I’ve always had beautiful handwriting. With minimal effort on my part, penmanship was the only subject for which I consistently received an A+. Learning the Rhinehart Handwriting Method in third grade felt to me like initiation into adulthood: I was writing cursive – clearly, I was grown up.
Since that time, I’ve hand-written countless invitations at the request of friends, “penned the place cards” for many events, and if there is ever a call for a designated scribe, I’m it. Clear, legible handwriting was just something I did; I never even thought about it.
During a recent Theatrical Intelligence Workshop a distant memory crept into my mind about winning a United Nations Essay Competition for high school students in New Hampshire. I had forgotten about this honor for 45 years and as I was pondering the reason why, it suddenly struck me: I was convinced that I’d won because of my handwriting. Every one of the judges commented about my beautiful writing*, yet it never occurred to me that they were referring to content, or style, or ideas in my essay. Of course I forgot the award – the reason (I thought) I had won it had no meaning to me.
If you had known me in high school you would have known I was obsessed with the theatre. Jeezum crow (as we used to say in New Hampshire) everyone in in my whole town knew I was going to be an actress – I had a reputation to uphold! At no time in my first seventeen years did it even cross my mind that I might do anything else. I discovered my passion early, and pursued it with a vengeance.

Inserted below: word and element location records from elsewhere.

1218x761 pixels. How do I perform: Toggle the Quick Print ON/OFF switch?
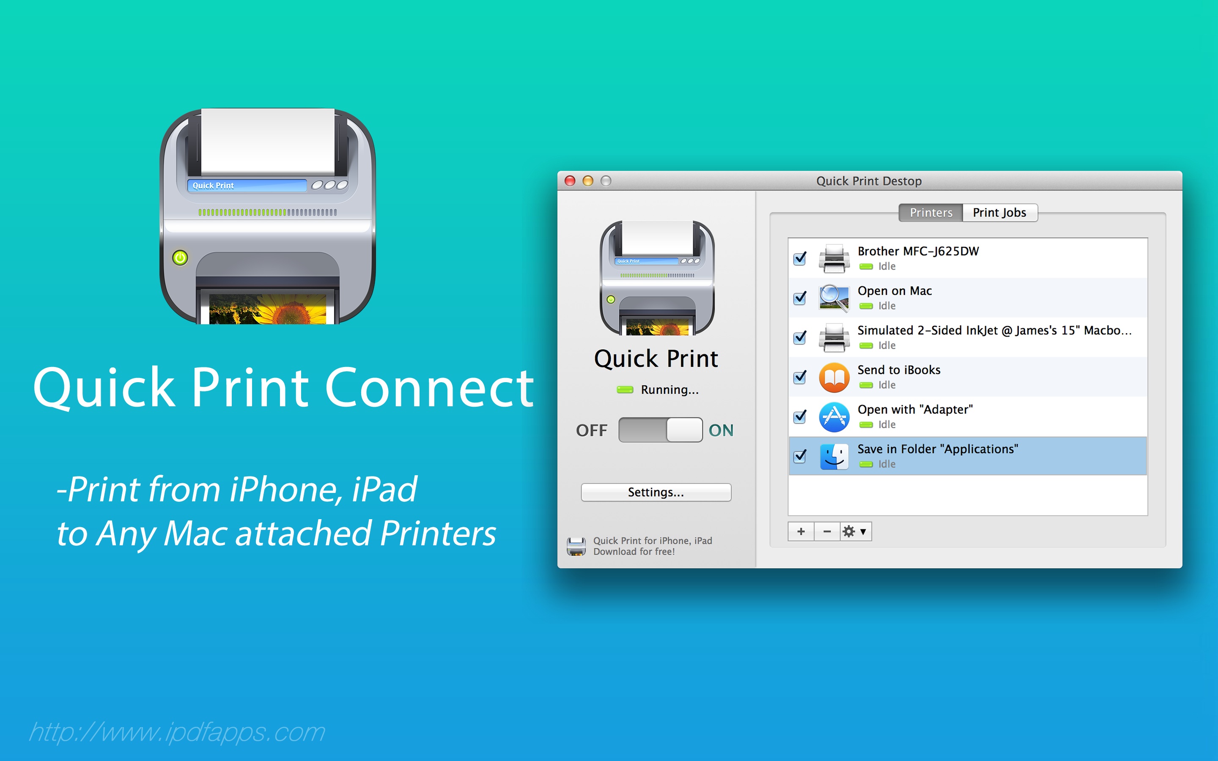pos(659,429)
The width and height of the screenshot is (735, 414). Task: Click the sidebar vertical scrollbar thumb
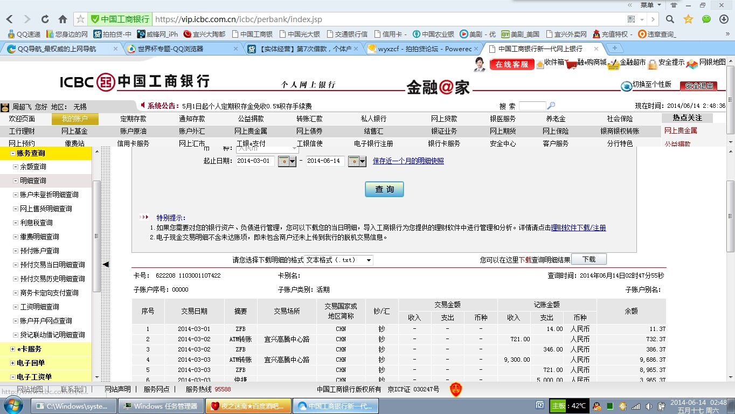(96, 236)
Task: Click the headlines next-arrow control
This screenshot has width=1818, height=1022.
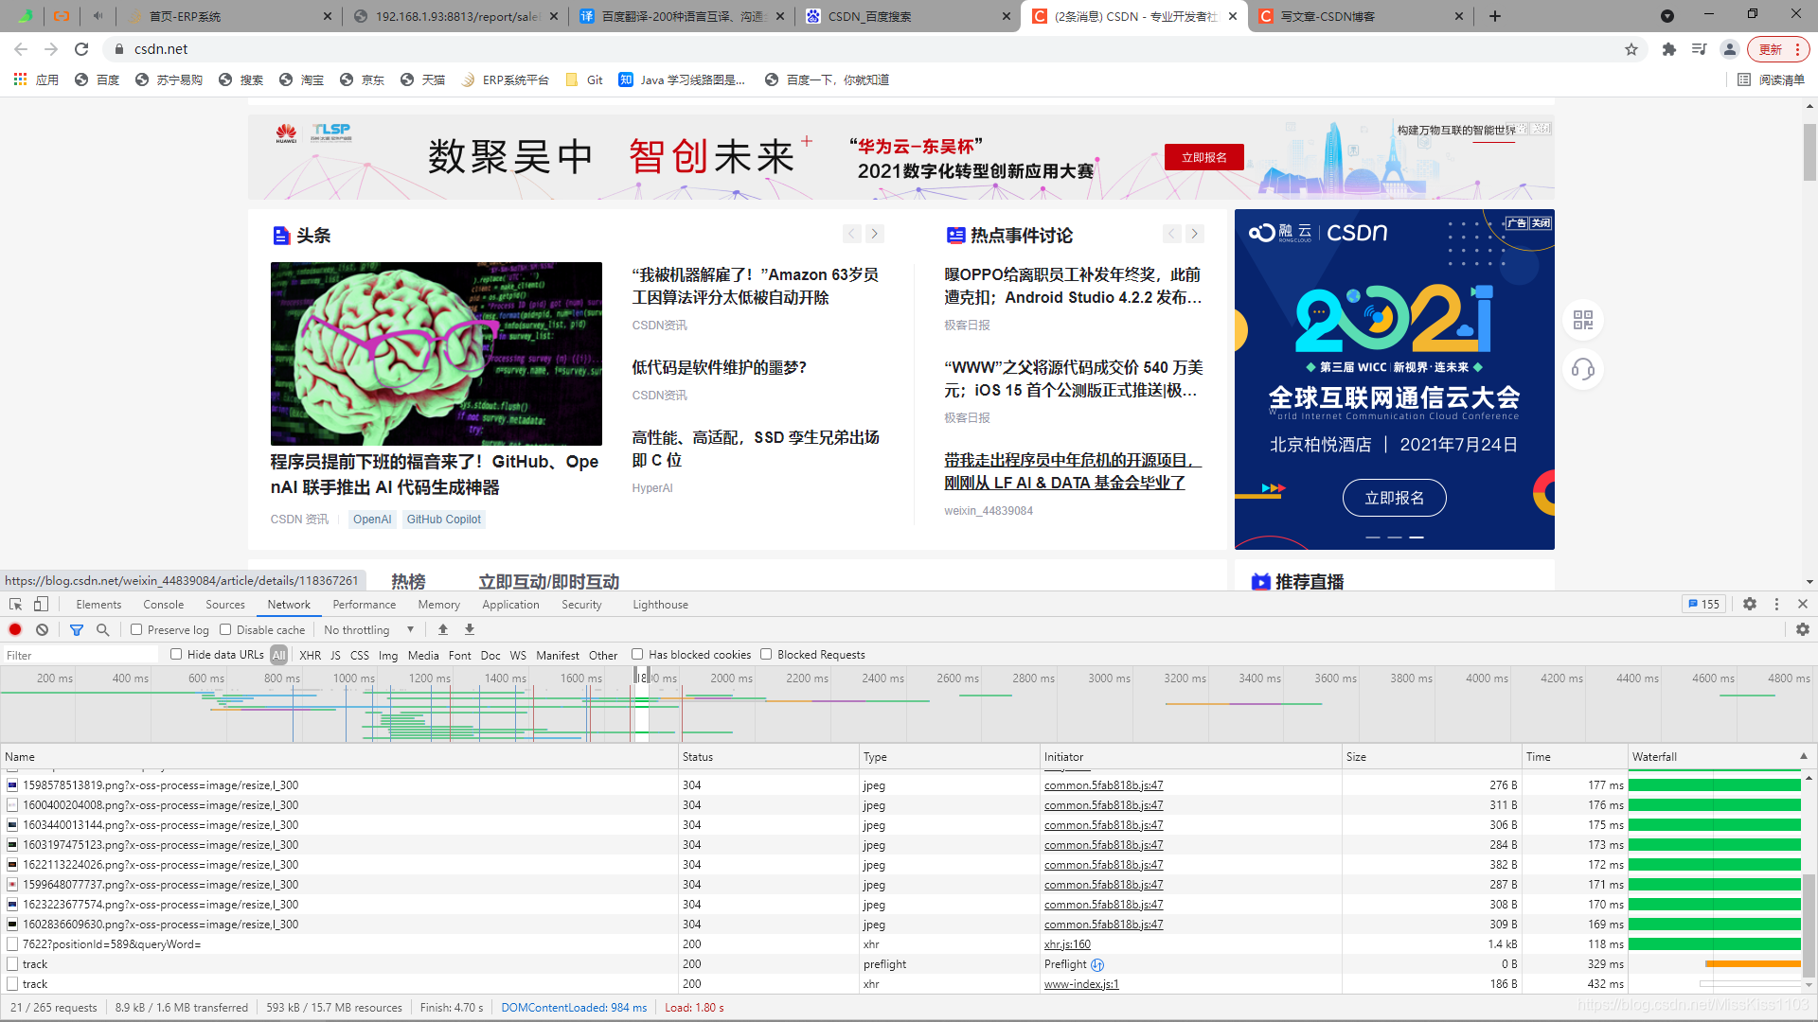Action: click(x=874, y=234)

For twenty-five years that’s what I did; until I didn’t want to any more.
Readers of this blog are familiar with my belief that we all come into the world with Theatrical Intelligence and it often goes underground as we morph into grownups. Imagine my delight when my own theory provided insight into one of my own roles.
That role is writer. And the task is writing. Not handwriting.
*Truth be told, one out of the five judges did use the phrase “old fashioned penmanship”. That’s the only one I remembered, of course.